Он подошел к телефону и начал вызванивать. Я даже подивился той быстроте, с какой он все это проделал. Через какие-нибудь полчаса гестаповский «оппель-капитан» уже бороздил запорошенный снегом проселок. Рядом со мной, положив автомат на колени, сидел тощий фриц со злым лицом. Пусть злится. Это меня не тревожило, равно как и мое обещание Мюллеру. Ведь обещал я, а не Громов, который в конце концов окажется на моем месте. Только когда это произойдет и где? Если в машине, то я должен сделать все, чтобы мой злополучный Джекиль быстро сориентировался. Я потянул нетуго связанные на спине руки. Ремешок сразу ослаб. Еще рывок — и я уже мог положить освободившуюся правую руку в карман ватника, прихватив ею вороненую сталь пистолета. Теперь надо было только ждать: каким-то шестым, а может быть, шестнадцатым чувством я уже предугадывал странную легкость в теле, головокружение и тьму, гасившую все — свет, звуки, мысли.

Так и произошло. Я очнулся под рукой Заргарьяна, снимавшего датчики.

— Где был? — спросил он, все еще невидимый.

— В прошлом, Рубен, увы.

Он громко и горестно вздохнул. Никодимов уже на свету просматривал пленку, извлеченную из контейнера.

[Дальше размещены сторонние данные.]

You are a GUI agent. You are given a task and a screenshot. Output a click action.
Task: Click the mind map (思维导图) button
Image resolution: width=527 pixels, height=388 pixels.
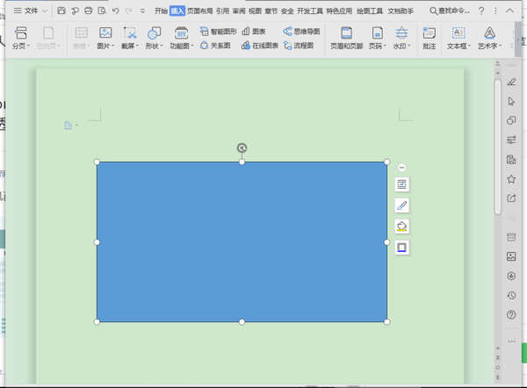click(x=300, y=31)
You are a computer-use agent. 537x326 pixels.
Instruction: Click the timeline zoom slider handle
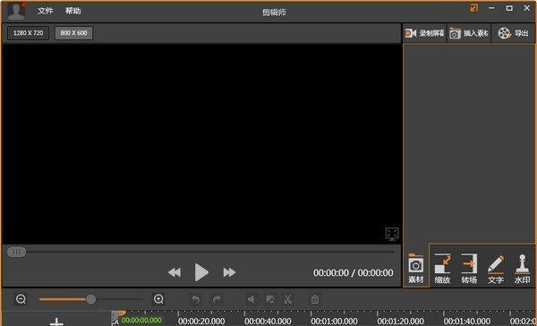point(90,299)
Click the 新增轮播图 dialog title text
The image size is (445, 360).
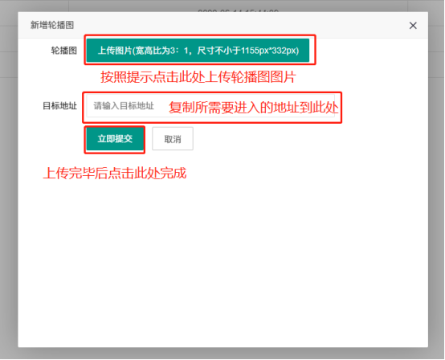[52, 25]
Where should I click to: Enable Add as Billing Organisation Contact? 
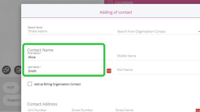30,84
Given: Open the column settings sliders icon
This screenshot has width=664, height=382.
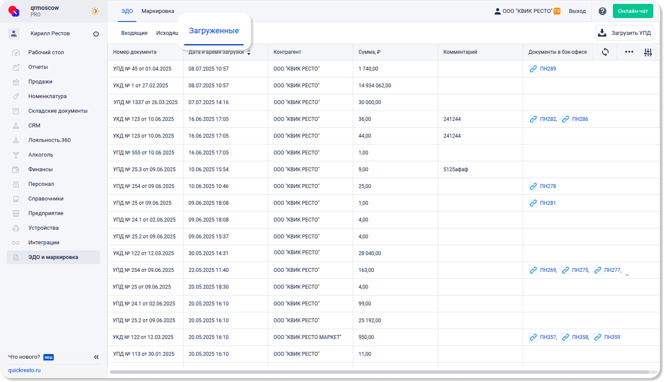Looking at the screenshot, I should coord(648,52).
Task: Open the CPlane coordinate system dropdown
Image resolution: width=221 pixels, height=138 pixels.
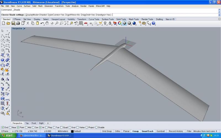Action: (5, 131)
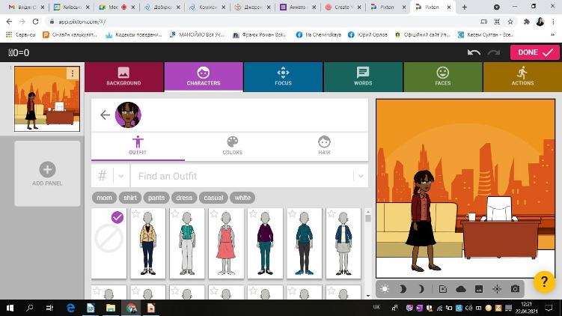This screenshot has width=562, height=316.
Task: Click the Add Panel button
Action: tap(47, 174)
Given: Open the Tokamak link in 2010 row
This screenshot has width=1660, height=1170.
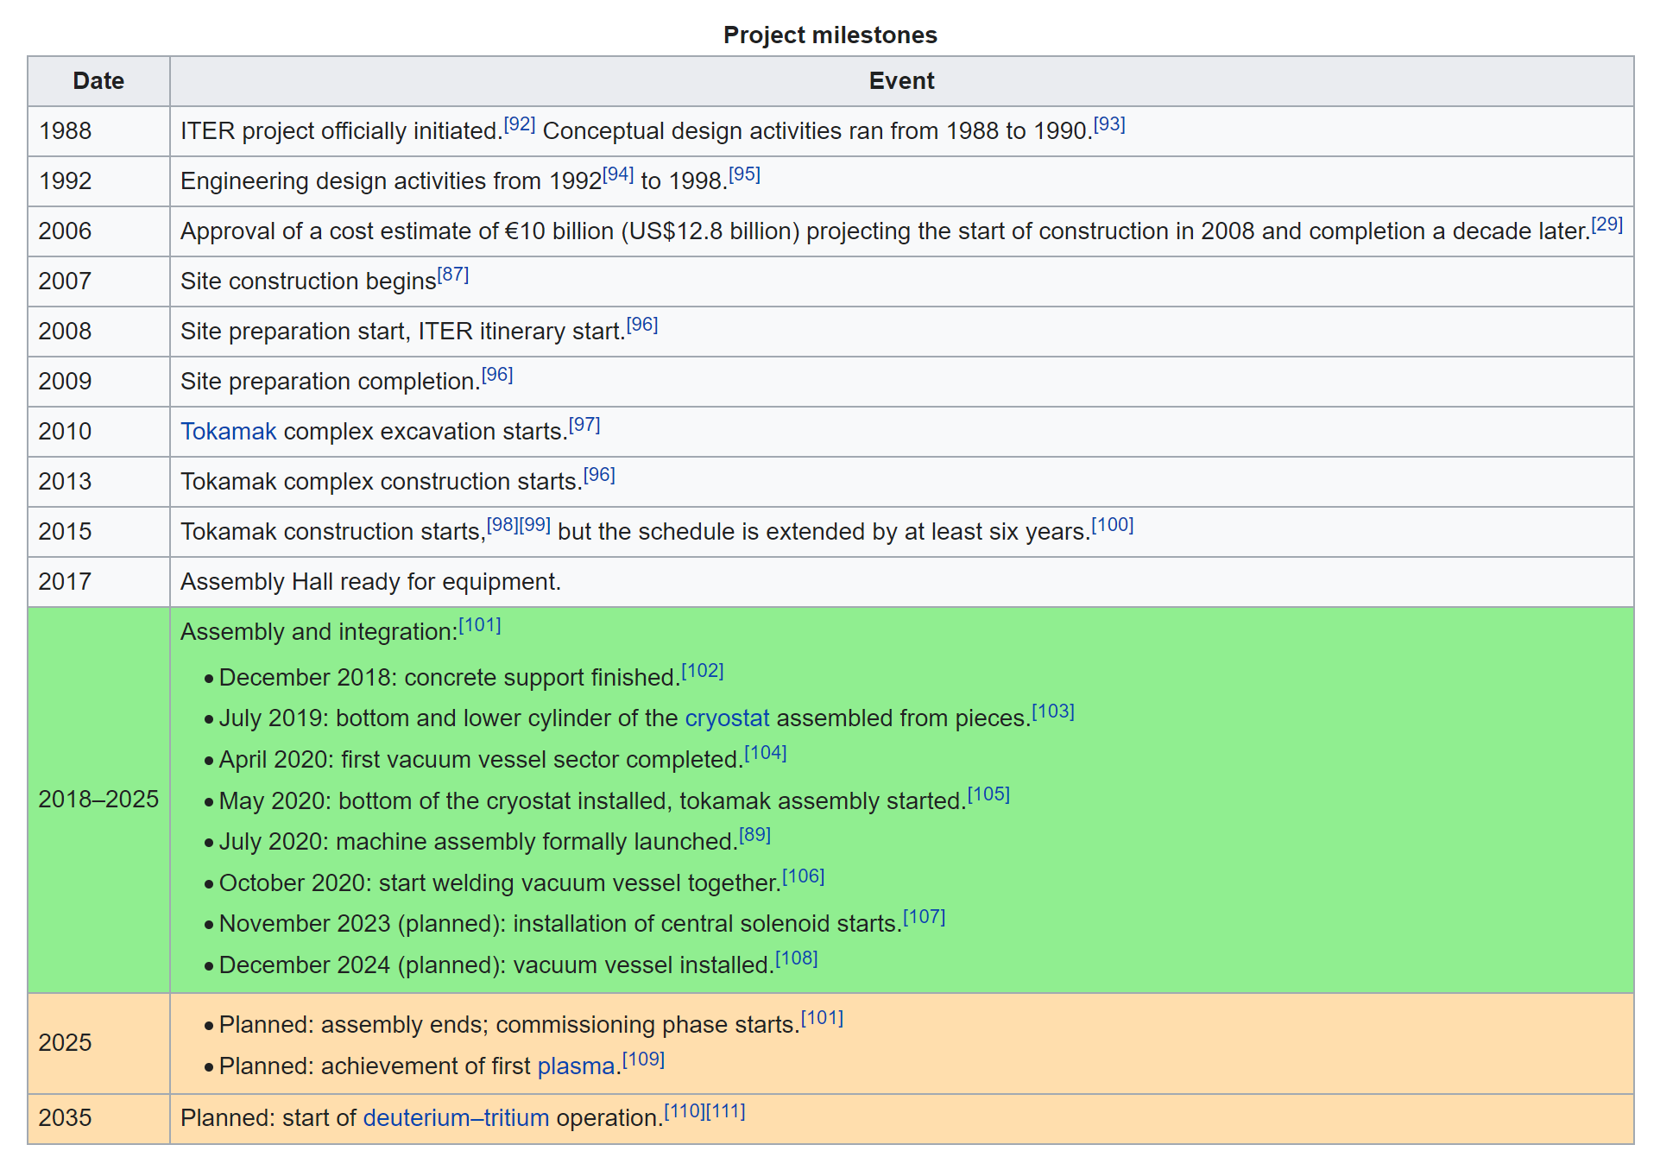Looking at the screenshot, I should (x=228, y=431).
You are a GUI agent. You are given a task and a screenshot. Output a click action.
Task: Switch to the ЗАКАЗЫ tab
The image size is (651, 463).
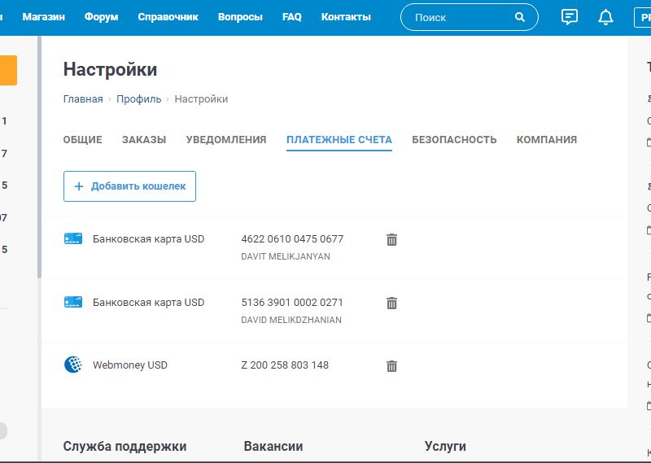pyautogui.click(x=144, y=140)
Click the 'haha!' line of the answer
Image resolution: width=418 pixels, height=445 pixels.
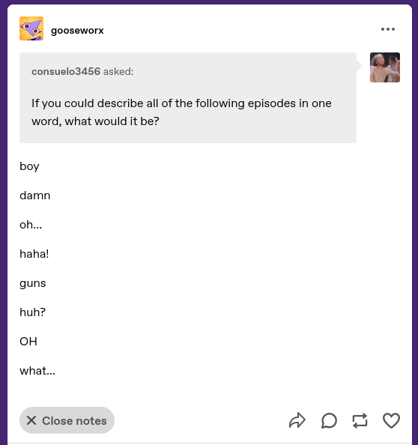pyautogui.click(x=34, y=254)
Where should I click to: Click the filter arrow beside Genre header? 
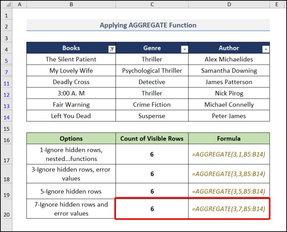[184, 48]
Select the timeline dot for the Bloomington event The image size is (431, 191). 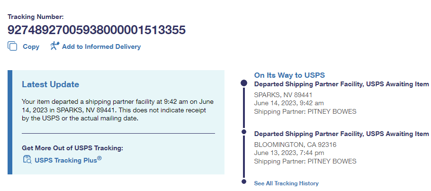pyautogui.click(x=244, y=131)
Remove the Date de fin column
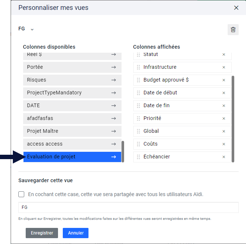This screenshot has width=246, height=244. coord(224,106)
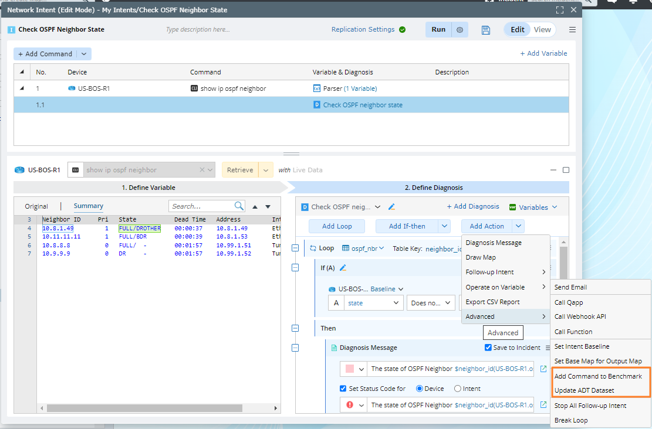The width and height of the screenshot is (652, 429).
Task: Jump to next search result arrow
Action: [268, 207]
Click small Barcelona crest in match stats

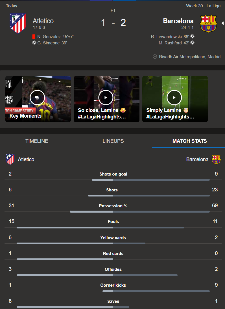pyautogui.click(x=216, y=159)
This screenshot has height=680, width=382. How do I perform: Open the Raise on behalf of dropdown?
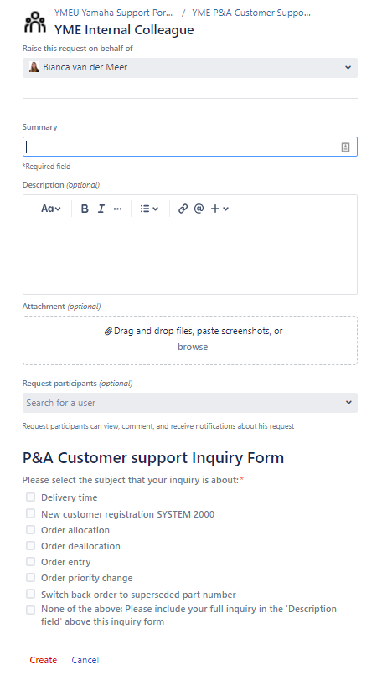[x=190, y=68]
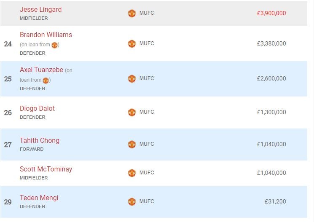
Task: Open Brandon Williams' player link
Action: pyautogui.click(x=46, y=35)
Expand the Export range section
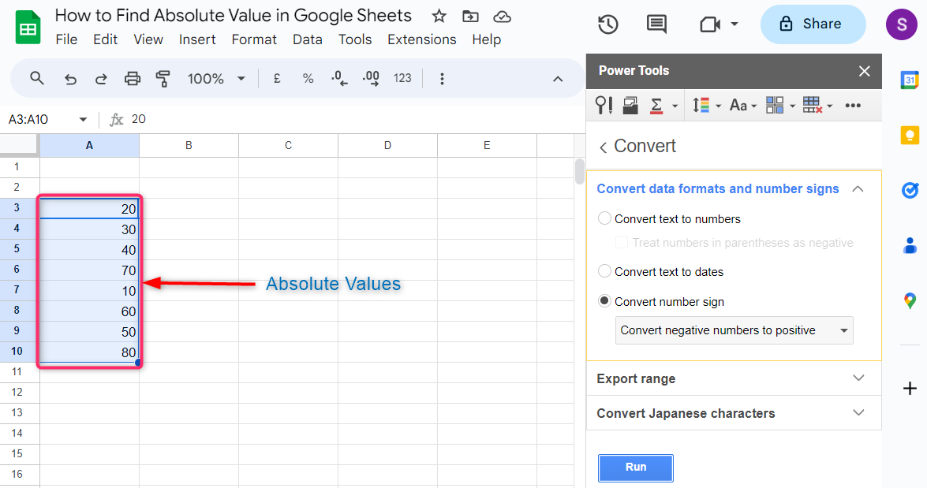This screenshot has width=927, height=488. (x=734, y=378)
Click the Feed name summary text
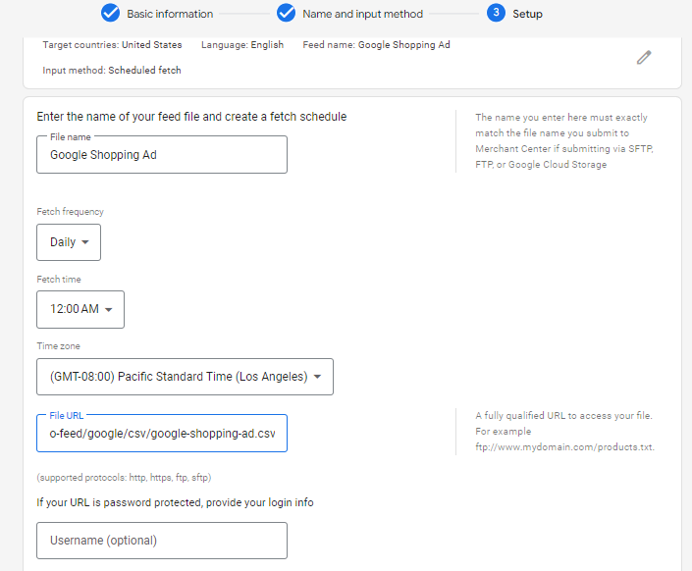The height and width of the screenshot is (571, 692). (x=376, y=45)
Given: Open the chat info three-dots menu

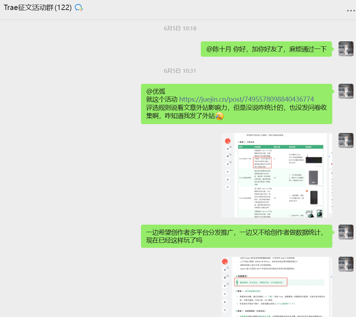Looking at the screenshot, I should tap(350, 10).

— Вы следили за временем, Сергей Николаевич? — спросил он. — Когда вошли и когда вышли из фазы?

— Утром и вечером. День.

— Сейчас двадцать три сорок. Совпадает?

— Примерно.

— Пустяковое отставание во времени.

— Пустяковое? — усмехнулся я. — Двадцать лет с лишком.

— В масштабе тысячелетий ничтожное.

Но меня не волновали масштабы тысячелетий. Меня волновала судьба Сережки Громова, оставленного мной почти четверть века назад на колпинском пригородном проселке. Думаю, впрочем, он не потерял даром времени.

загрузка...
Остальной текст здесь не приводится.